▶ Set exercise: Collect every line in the records below that contains the word "Expand", and copy each one in full.
━━━━
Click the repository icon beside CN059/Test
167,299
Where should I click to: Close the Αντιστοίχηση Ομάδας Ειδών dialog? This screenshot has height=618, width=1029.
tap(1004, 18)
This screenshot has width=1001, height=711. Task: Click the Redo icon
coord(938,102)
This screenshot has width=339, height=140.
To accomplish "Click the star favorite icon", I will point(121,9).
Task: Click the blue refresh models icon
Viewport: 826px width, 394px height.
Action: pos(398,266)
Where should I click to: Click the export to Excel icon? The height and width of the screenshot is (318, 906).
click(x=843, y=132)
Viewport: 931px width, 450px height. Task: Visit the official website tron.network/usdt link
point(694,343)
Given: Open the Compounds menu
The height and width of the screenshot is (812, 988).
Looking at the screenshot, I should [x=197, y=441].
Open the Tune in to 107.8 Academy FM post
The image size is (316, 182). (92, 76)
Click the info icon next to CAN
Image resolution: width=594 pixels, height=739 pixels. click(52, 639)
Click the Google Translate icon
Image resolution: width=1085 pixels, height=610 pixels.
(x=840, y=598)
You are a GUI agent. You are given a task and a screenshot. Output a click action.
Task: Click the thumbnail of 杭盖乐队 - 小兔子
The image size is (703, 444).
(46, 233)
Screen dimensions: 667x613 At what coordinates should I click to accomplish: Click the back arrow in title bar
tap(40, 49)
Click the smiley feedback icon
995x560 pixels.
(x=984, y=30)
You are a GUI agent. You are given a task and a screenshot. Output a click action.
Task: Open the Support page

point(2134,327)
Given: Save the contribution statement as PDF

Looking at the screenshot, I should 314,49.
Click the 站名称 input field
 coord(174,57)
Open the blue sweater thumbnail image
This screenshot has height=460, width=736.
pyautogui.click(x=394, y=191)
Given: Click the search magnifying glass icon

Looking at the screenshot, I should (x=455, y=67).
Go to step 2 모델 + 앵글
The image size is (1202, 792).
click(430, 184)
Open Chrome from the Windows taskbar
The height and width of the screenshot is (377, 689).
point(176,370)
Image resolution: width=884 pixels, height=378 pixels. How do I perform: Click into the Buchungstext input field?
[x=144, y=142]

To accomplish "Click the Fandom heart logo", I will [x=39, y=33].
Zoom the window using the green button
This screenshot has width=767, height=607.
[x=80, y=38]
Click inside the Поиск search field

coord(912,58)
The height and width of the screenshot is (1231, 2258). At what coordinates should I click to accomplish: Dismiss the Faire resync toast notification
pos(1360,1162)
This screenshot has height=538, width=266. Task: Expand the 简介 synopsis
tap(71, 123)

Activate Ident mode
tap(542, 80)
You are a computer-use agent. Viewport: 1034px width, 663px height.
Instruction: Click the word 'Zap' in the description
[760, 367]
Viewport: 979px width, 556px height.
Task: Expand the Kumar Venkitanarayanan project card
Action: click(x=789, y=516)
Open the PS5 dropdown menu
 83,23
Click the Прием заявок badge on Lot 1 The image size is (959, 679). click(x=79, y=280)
━━━━
▶ Task output:
This screenshot has height=538, width=266. Task: Expand the 简介 synopsis
Task: Expand the Kumar Venkitanarayanan project card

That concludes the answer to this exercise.